Darwin is a place you could spend a lot of time in (the dry season seems to be 30 – 32deg every day), however it would be an experience to see what the wet is like (at least for a couple of days).
We went swimming in the town lagoon and did plenty of sightseeing and definitely will come back for more in the future.
Macca was broadcasting his Sunday morning radio show at East Point Military museum
Sunday 16th left Darwin and stopped at Adelaide River on the road to Kakadu to see some crocs. The biggest was a 6.3m, 70yr old male (named Bogart) who only had one leg left (but you should see the other crocs who bit them off).
Bogart
and Lauren Bacall
Then off to Ubirr via Jabiru where we got a permit to go to Oenpilli in Arnhem Land.
Murray and Geoff (from Somers Camp) recommended going across there. Unfortunately we were a week too early for the open day and a day too late to go on a guided look around (only a limited no of guides and they were all busy). Can’t win them all – anyway we had a look at the Art Gallery and a general reconnoitre.
Ubirr was excellent, with plenty of rock art, great views
(especially at sunset – after an informative talk by a ranger on the evolution of Kakadu wetlands), interesting walks and a pleasant camp site.

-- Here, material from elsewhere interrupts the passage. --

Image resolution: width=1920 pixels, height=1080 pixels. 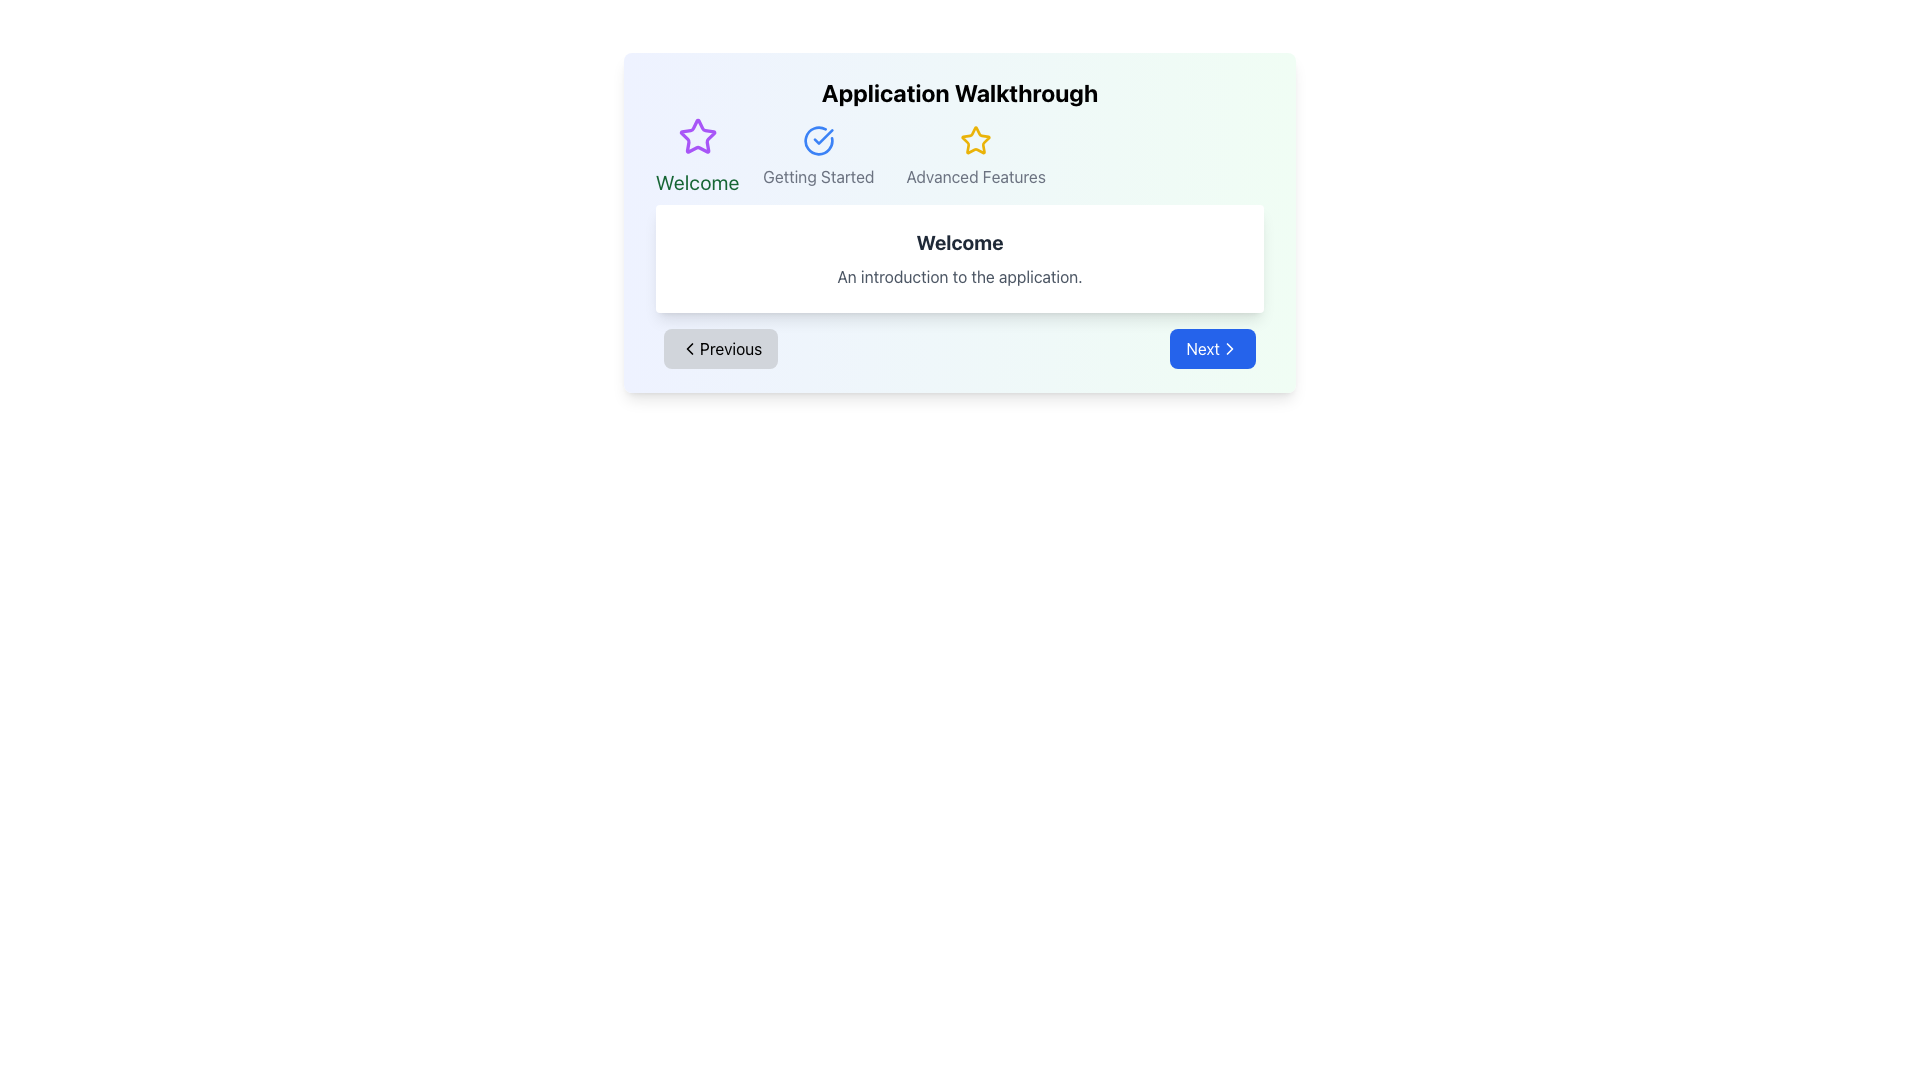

From Ubirr we next called in at Nourlangie Rock
(more nice walks, rock art and views) before camping at Cooinda (Yellow Water). At $40 per night it has been the most expensive place we have stayed but they have a captive market in this area. A bike ride, excursion on the Yellow Water boardwalk and a fantastic presentation by a ranger on wetlands wildlife.

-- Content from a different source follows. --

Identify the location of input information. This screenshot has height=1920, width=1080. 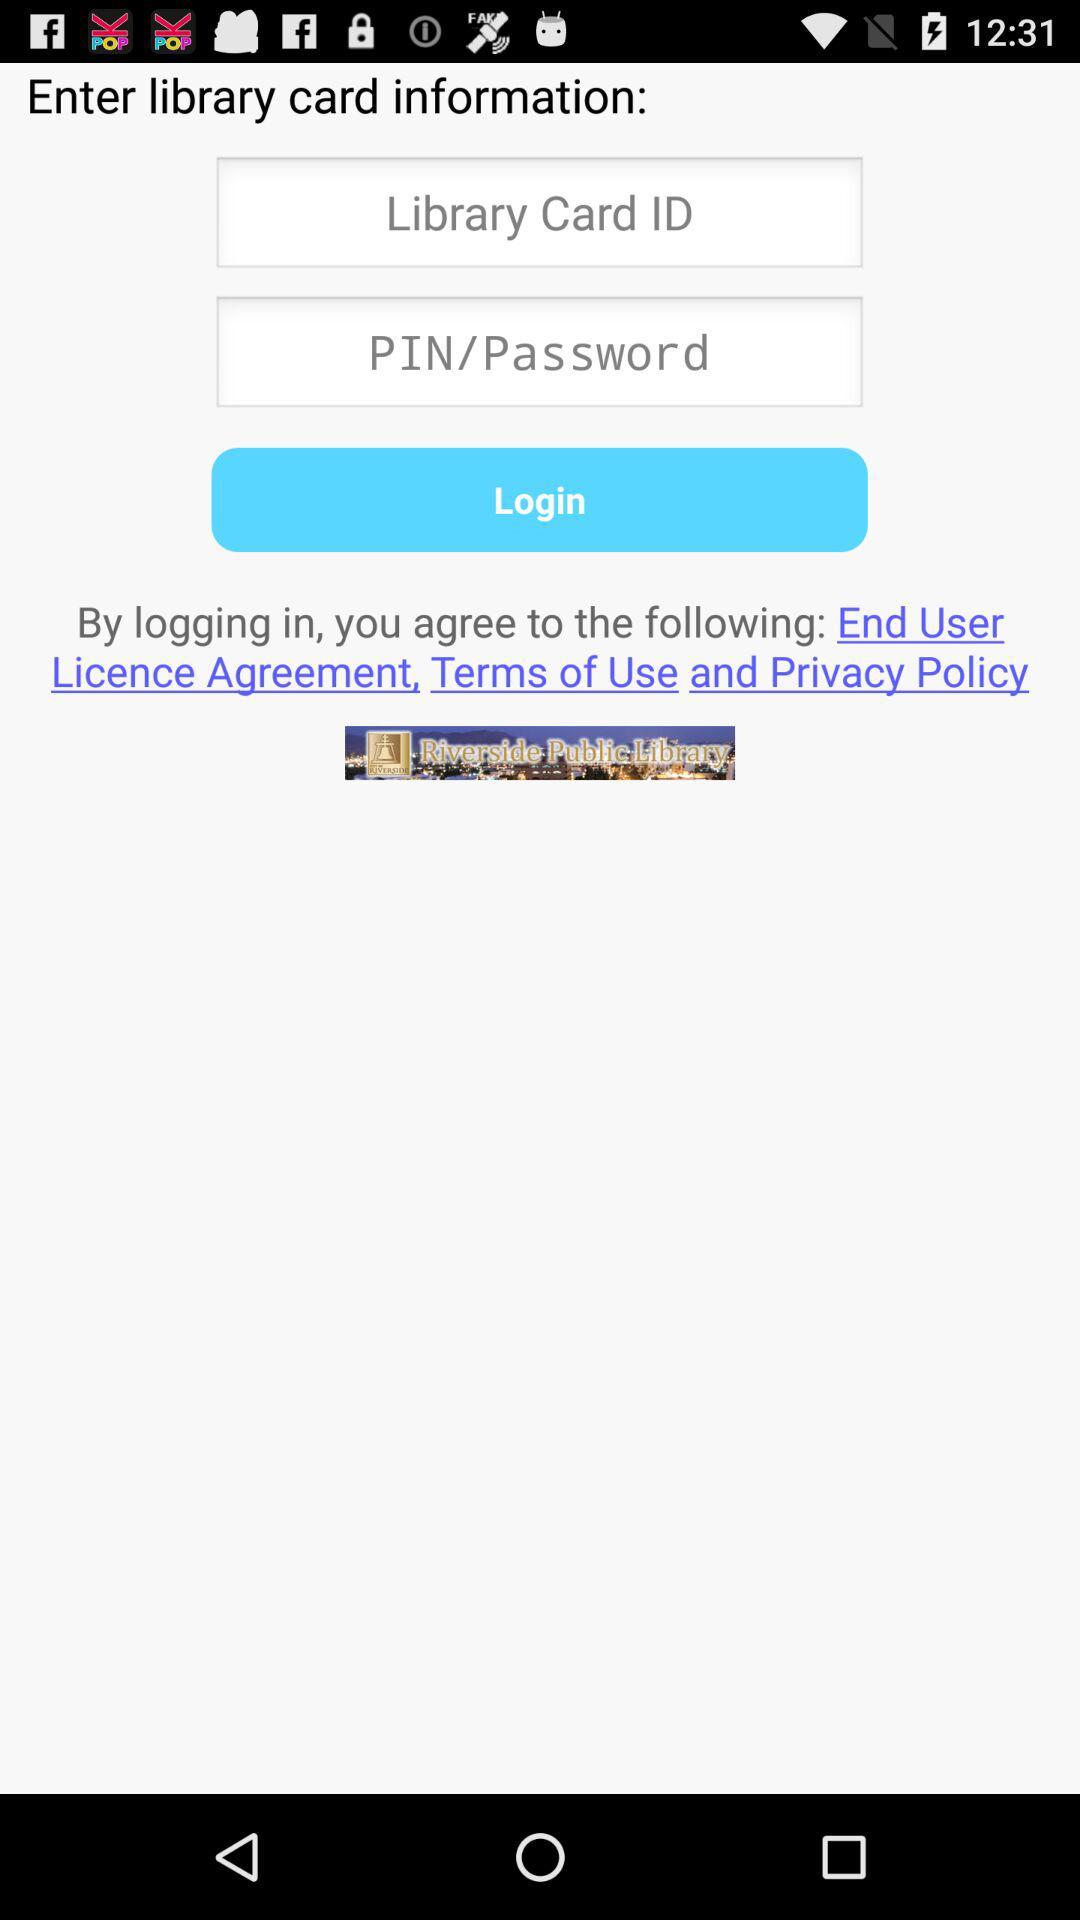
(538, 357).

On Wednesday we really enjoyed ourselves at Gunlom Falls and Rockpools. A short, steep and reasonably difficult climb was well worth it for the beautiful pools that feed the waterfall were just excellent. Even Jill got her feet wet. Photos of the view from the pools over the surrounding countryside don’t do justice. One of the best Kakadu locations.
Sitting in the pool gazing at the scenery was just fabulous
We're now back at Katherine having stocked up for a week or so's food. Tomorrow its the start of the next stage into WA.
Thursday at Katherine where I took advantage of the Katherine library’s internet facility ($4.50 per half hour) to update the blog. After a 45 min bike ride along the river, we left via the railway station where the Ghan had pulled in. I imagined that some nostalgia would be involved (since I worked on the Ghan in 1967 and 68) but the locos had no “personality” and somehow it didn’t look the same – bit of a disappointment.
However the rest of the day was as good a day’s touring that we have had. The Gregory National Park looks fabulous from the road. The red, pink and brown hills, gorges and plains, the great Victoria River will be hard to beat. If this is a precursor to the Kimberley then wow! Went into the picturesque Joe’s picnic ground instead of the Escarpment Walk which was closed due to roadworks. It is heaps better than these pictures show.
Stayed the night at the Big Horse Creek campground on the Victoria River (just west of Timeber Creek) where Jill finally took off the wrist plaster cast. No more excuses at dishwashing time! Big Horse Creek is a place for serious fisherman with a boat ramp adjacent. Across the river is an Army firing range (maybe they ping a few barramundi every now and again). Pretty warm day – around 36 deg.On Friday called into Gregory’s Boab tree where the explorer carved the date of arrival there on July 2nd 1856. Sounds quite a guy – must read up on him. From here we left the NT and headed for Lake Argyle just across the WA border.